*Problem statement*.
Retype precisely the section of the data that starts at the line containing "The width and height of the screenshot is (377, 324)." and runs to its final line, ends included.

(Dataset records)
+++

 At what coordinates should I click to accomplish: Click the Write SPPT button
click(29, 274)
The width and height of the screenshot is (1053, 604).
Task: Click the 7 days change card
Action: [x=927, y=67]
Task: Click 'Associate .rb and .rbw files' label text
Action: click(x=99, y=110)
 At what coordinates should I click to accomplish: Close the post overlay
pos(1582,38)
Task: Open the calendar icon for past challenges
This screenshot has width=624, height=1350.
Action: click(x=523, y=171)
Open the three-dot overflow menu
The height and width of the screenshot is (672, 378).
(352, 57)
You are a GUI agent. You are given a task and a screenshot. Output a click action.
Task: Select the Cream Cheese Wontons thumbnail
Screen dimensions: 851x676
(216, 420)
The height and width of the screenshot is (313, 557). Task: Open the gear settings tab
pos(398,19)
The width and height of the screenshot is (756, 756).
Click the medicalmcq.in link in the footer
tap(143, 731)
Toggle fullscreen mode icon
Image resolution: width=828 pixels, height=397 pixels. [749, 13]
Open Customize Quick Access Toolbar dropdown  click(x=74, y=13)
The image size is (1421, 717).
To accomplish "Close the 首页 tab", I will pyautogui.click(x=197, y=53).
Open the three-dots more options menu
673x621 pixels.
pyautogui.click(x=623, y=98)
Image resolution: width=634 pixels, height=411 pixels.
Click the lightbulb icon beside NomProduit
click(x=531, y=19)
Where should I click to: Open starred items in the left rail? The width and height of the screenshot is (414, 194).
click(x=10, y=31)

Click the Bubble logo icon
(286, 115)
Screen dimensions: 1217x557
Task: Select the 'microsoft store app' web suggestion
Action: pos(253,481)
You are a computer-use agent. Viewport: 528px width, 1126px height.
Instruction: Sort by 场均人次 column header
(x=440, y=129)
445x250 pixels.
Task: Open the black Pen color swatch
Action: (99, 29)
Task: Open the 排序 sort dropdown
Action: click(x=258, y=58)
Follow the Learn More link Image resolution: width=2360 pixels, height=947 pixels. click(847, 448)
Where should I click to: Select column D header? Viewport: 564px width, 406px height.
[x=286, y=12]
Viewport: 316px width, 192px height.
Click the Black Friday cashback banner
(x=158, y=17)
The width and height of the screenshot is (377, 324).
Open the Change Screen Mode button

+++

*Response to this task*.
The width and height of the screenshot is (377, 324).
Open the Change Screen Mode button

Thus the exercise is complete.